Letitia James Challenges Trump’s Bond Deal With Subprime Car Loan Billionaire, as Defense Slams Her ‘Vindictive Political Crusade’
James says she ‘takes exception’ to the unorthodox bond arrangement, which blocked her from moving to seize Trump’s trophy assets.
New York’s attorney general Letitia James challenged the $175 million bond that President Trump secured to cover the much larger judgment as he appeals the verdict in his New York state civil fraud case. Ms. James is questioning whether the California billionaire Don Hankey, known as “the king of subprime car loans,” is qualified to post the bond for Mr. Trump.
In a court filing on Thursday, Ms. James wrote that her office “takes exception to the sufficiency of the surety,” citing that Mr. Hankey’s company, which provided the bond for Mr. Trump, lacked “a certificate of qualification” required by New York Insurance Law Section 1111. In other words, Ms. James pointed out that the California firm, Knight Specialty Insurance Company, was not registered to issue appeal bonds in New York. She requested that the firm file the appropriate documents to “justify” the bond within 10 days.
Mr. Trump posted the bond earlier this week at the 11th hour, blocking Ms. James from beginning the process of seizing his trophy real estate assets, such as Trump Tower on New York’s Fifth Avenue.
The contretemps over the bond comes about six weeks after a New York State Supreme Court judge, Arthur Engoron, published his written verdict in the civil fraud trial, brought by Ms. James against Mr. Trump and others in the Trump Organization, awarding the state a $464 million judgment.

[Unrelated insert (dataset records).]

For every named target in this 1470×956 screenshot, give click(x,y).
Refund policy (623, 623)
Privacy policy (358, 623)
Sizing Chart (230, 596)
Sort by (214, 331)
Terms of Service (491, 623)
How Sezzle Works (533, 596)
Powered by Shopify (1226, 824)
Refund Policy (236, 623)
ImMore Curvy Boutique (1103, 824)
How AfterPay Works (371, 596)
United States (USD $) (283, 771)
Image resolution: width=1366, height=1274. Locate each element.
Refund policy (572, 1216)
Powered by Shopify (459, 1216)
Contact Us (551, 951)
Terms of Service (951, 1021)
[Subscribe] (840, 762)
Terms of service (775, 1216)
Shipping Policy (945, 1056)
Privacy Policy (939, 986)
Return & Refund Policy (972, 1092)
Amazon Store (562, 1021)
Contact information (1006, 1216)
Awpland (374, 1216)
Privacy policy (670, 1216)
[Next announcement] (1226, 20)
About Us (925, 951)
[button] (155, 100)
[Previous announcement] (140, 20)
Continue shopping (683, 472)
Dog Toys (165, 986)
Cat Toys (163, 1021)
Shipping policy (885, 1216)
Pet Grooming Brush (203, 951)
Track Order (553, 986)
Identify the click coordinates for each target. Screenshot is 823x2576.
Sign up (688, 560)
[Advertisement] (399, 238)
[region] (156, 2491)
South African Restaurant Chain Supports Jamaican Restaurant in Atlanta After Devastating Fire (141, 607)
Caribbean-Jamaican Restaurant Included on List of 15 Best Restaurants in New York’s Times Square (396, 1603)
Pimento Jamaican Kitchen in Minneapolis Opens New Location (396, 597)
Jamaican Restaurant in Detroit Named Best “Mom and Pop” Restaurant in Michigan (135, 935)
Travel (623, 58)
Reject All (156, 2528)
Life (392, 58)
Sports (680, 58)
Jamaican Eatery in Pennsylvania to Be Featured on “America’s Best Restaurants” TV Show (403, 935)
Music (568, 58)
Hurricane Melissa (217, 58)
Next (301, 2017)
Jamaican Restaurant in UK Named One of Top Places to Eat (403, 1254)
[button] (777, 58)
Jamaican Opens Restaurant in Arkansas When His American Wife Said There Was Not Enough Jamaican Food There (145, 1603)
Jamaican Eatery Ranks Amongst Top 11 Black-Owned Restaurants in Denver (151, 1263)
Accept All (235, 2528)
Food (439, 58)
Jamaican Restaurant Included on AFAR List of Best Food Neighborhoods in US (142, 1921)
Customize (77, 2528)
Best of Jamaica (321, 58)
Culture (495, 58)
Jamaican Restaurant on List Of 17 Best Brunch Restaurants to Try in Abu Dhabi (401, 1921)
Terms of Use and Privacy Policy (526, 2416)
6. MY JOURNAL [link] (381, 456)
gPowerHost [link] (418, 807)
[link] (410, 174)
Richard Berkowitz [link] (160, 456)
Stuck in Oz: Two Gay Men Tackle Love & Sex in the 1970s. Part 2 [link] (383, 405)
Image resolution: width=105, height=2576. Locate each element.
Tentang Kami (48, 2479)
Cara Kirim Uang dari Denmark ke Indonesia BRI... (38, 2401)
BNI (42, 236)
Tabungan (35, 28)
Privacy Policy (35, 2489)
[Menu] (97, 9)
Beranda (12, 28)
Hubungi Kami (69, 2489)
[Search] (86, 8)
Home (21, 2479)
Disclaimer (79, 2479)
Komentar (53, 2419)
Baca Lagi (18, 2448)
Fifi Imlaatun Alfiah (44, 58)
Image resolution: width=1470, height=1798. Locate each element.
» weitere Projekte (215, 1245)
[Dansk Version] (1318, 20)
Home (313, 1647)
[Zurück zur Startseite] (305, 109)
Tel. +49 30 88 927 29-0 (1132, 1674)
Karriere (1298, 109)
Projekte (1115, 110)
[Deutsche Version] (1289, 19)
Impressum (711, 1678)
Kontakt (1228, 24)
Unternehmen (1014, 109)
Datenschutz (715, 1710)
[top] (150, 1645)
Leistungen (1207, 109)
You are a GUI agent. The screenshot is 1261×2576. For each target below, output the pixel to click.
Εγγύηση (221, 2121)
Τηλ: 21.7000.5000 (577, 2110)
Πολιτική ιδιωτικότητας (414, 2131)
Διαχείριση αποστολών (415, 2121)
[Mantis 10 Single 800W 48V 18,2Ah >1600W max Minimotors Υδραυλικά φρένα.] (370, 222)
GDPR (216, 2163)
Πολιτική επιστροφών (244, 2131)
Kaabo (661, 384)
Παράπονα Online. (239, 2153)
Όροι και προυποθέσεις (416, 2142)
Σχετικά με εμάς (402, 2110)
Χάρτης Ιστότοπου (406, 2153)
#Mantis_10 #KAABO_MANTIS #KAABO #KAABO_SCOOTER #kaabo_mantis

Ms. James sued Mr. Trump, his two adult sons, two of his former employees — the Trump Organization’s longtime chief financial officer, Allen Weisselberg, and controller, Jeff McConney — and 10 of his companies for business fraud. She alleged that the Trumps falsified business records in a decades-long scheme to gain favorable bank loans and insurance policies.
In order to appeal the verdict, Mr. Trump had to secure a “surety,” a legal agreement, not a money transfer, from a company that will assure New York’s court system that it will cover the judgment against Mr. Trump should he lose his appeal and not pay.
Defense attorneys first asked the state’s intermediate appeals court to reduce the bond from more than $464 million to $100 million. Their request was denied by a single judge. As the deadline to post the massive judgment neared, the defense asked the appeals court again, this time to excuse Mr. Trump from securing the bond entirely. Writing that Mr. Trump had undertaken “diligent efforts” to secure a bond and negotiated with “one of the largest insurance companies in the world,” the attorneys said that “‘obtaining an appeal bond in the full amount of the Judgment is not possible under the circumstances presented.’”
An insurance broker, Gary Giulietti, who testified for Mr. Trump during the two-and-half-months long fraud trial, said in a sworn statement that “a bond of this size is rarely, if ever, seen.” Including the interest, the judgment against Mr. Trump’s reached over half a billion dollars. Judgments of this size usually go only to huge public companies, Mr. Giulietti continued. The Trump Organization is a relatively small, private company that was targeted by Ms. James, an elected Democrat who campaigned on a pledge to go after Mr. Trump.
In a major victory for Mr. Trump last week, a panel of five appellate court judges reduced the bond for the awarded $464-plus million judgment to $175 million. And as the Sun reported, Mr. Trump secured the bond on Monday, underwritten by Knight Specialty Insurance.
Don Hankey has a net worth of $7.4 billion, according to Forbes.
Mr. Hankey told The New York Times that his “motivation was business, not politics.” He said, “I would have done this for Donald Trump. I would have done it for a Democrat.”
The Hankey Group runs eight companies, one of them being Knight Insurance Group. According to the article, “Mr. Hankey earned a reputation as a provider of risky and lucrative loans” to car owners with poor credit.
But Ms. James claims that his company, which has never posted a similar bond before, failed to provide the documents typically included, such as power of attorney for the bond provider, a financial statement from the company and a certificate of qualification from the Department of Financial Services. According to Ms. James, this discrepancy raises concerns that the company won’t be able to meet its obligations, should Mr. Trump lose his appeal and not pay.
If the company fails to “file a motion to justify the surety within ten days of this notice,” Ms. James wrote, “the Bond shall be without effect, except that the surety shall remain liable on the Bond until a new undertaking is given and allowed.”
“In all the years I’ve been doing this,” an attorney, Bruce H. Lederman, told CBS News. “You always have to have a certificate from the Department of Financial Services saying that you’re licensed to issue a surety bond.”
A defense attorney for Mr. Trump, Christopher M. Kise, called Ms. James’s filing “another witch hunt” and accused her office of “hiding out in silence.”
Her case, Mr. Kise said in a statement on Thursday, is “a baseless and vindictive political crusade,” and her complaint an effort “to stir up some equally baseless public quarrel in a desperate effort to regain relevance.”
Judge Engoron has scheduled a tentative hearing for April 22.